§ **GIVEN INFORMATION**
☆ ☆ ☆ ☆ ☆

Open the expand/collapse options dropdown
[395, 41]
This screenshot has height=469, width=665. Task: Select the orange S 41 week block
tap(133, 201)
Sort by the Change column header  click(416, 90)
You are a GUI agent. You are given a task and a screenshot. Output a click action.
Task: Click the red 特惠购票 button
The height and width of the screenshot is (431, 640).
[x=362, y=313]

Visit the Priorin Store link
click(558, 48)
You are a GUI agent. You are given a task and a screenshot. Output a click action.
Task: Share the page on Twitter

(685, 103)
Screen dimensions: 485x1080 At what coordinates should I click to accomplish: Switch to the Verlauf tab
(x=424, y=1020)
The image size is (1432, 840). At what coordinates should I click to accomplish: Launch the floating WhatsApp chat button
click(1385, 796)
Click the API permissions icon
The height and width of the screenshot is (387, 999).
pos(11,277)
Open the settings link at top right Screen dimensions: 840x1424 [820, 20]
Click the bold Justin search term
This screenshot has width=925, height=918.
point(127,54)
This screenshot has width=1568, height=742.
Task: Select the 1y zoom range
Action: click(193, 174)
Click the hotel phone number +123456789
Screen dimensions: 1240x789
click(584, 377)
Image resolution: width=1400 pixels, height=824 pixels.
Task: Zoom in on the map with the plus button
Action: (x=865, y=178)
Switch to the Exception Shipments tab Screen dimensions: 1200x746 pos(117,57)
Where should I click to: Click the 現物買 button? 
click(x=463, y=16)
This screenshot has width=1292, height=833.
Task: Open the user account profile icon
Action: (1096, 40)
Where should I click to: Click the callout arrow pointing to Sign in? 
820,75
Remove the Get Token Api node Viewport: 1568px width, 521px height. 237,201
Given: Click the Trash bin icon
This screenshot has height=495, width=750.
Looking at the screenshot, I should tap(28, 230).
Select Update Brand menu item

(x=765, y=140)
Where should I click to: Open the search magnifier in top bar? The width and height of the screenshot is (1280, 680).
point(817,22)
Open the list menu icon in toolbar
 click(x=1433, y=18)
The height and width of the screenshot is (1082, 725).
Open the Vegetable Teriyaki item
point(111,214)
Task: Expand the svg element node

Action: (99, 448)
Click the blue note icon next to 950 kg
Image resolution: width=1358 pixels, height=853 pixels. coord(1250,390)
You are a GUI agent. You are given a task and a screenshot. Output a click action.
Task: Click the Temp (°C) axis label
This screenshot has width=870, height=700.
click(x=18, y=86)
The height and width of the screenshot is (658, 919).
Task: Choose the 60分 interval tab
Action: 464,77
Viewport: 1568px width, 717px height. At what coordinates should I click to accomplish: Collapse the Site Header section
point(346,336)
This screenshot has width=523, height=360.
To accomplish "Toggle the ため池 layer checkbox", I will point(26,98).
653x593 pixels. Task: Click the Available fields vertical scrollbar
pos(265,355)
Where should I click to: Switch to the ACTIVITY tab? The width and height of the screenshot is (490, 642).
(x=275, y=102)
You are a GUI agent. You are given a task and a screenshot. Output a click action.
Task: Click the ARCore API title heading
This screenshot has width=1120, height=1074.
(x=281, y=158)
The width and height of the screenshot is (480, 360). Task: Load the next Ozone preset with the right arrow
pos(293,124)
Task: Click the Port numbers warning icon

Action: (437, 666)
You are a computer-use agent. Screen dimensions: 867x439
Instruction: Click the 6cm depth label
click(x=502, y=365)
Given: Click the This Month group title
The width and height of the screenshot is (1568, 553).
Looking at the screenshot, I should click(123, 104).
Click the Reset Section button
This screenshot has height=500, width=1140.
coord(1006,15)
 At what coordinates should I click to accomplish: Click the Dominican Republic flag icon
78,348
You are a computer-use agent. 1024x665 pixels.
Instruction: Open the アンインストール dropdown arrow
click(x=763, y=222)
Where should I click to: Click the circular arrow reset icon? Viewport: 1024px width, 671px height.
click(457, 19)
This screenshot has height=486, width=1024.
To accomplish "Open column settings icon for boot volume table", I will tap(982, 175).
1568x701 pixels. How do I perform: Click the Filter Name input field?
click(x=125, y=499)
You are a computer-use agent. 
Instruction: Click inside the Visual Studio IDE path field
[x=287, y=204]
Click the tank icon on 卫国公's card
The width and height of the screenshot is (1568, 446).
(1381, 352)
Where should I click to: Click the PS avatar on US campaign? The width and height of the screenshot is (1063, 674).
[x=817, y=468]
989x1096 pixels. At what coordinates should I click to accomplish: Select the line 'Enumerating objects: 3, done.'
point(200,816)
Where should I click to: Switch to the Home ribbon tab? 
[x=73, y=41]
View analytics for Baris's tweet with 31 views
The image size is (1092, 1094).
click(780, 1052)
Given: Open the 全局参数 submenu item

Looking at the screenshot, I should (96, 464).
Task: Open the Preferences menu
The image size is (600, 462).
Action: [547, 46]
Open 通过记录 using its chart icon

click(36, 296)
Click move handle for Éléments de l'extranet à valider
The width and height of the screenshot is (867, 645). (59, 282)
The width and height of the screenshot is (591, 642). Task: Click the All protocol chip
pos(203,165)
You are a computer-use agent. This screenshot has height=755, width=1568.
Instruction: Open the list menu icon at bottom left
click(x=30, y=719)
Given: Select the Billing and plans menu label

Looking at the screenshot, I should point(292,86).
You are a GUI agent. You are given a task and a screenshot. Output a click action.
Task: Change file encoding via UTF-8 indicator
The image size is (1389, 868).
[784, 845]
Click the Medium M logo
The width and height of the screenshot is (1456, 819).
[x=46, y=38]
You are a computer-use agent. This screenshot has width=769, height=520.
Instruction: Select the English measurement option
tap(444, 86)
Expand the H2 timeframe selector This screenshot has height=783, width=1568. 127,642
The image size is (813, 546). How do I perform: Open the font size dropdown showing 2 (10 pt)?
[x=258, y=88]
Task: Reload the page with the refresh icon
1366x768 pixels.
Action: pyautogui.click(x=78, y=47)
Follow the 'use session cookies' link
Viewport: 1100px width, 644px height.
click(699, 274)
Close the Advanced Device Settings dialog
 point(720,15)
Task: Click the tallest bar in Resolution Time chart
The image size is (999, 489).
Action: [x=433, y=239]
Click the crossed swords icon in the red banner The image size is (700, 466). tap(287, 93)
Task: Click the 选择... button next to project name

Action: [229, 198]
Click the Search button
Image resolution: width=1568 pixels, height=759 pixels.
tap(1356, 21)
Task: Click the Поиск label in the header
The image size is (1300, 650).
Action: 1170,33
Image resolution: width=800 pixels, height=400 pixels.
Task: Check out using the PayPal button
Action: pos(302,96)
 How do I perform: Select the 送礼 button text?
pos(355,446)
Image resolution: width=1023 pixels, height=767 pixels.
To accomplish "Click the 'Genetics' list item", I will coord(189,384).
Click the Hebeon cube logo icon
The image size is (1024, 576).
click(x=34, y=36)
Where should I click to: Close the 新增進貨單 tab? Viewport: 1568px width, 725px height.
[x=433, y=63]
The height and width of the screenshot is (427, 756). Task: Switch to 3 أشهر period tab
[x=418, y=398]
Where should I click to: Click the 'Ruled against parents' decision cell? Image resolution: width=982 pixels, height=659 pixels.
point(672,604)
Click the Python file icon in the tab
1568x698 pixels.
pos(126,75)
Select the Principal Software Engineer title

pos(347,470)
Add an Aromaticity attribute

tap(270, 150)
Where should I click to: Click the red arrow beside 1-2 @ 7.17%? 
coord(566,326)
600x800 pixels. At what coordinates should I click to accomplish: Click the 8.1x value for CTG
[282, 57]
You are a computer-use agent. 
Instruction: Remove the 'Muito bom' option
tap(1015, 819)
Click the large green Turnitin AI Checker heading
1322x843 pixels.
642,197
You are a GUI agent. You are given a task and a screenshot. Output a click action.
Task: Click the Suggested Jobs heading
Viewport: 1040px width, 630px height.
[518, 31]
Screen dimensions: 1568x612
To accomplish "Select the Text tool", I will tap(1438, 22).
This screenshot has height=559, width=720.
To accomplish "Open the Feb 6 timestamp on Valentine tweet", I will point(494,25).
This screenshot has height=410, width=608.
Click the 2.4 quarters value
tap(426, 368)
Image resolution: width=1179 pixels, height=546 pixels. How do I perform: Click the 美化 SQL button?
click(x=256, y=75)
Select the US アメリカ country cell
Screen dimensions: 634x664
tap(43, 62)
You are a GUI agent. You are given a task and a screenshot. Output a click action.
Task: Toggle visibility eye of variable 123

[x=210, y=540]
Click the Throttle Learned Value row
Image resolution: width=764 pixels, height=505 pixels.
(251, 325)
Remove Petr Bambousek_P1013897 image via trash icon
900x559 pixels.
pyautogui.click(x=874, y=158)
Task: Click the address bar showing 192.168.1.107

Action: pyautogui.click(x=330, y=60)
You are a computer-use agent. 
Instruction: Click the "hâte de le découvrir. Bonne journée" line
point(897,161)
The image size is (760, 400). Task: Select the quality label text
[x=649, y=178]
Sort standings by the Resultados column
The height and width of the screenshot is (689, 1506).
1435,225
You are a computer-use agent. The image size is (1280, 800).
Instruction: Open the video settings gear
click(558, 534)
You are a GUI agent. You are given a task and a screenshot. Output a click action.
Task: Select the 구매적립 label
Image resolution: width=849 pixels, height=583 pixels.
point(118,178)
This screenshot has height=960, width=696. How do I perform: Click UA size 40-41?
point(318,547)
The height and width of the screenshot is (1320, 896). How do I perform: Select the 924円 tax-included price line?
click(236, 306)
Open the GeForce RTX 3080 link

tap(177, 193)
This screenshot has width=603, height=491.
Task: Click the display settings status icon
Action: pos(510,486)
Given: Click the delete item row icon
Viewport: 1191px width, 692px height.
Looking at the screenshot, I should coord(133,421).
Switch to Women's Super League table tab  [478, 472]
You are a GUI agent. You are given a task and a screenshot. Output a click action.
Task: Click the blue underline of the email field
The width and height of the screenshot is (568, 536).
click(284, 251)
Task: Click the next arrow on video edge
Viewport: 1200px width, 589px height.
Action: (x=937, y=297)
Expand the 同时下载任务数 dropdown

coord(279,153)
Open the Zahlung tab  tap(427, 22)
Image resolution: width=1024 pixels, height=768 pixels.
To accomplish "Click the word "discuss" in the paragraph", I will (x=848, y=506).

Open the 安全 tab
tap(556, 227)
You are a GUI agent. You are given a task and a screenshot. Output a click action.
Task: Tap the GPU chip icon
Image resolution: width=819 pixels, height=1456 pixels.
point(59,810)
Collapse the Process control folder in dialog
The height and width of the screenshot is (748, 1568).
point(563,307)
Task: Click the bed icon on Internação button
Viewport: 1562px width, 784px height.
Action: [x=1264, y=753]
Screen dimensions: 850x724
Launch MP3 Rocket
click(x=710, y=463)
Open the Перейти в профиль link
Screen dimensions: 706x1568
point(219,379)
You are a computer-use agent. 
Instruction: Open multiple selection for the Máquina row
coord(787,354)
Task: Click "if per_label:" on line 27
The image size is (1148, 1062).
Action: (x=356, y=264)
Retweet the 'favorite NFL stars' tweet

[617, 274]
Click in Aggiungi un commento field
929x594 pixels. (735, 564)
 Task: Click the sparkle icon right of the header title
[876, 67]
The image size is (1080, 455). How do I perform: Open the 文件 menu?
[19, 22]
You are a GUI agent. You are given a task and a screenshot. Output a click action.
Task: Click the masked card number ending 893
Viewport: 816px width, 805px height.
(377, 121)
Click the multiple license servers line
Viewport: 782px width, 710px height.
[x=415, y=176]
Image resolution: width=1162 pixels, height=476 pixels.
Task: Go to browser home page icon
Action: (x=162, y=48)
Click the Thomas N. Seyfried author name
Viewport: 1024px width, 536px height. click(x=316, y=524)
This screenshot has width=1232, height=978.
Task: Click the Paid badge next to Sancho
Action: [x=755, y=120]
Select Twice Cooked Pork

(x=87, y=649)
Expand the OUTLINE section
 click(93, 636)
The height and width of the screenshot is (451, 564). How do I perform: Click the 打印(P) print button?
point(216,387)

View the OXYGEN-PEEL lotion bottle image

☆ ☆ ☆ ☆ ☆

§ **EXERCISE**
Output exactly the leading lines of the data, up to and including the line marked by "Task: Click the red 特惠购票 button".

§ **RESULT OF THIS TASK**
Open the expand/collapse options dropdown
[395, 41]
This screenshot has height=469, width=665. Task: Select the orange S 41 week block
tap(133, 201)
Sort by the Change column header  click(416, 90)
You are a GUI agent. You are given a task and a screenshot. Output a click action.
Task: Click the red 特惠购票 button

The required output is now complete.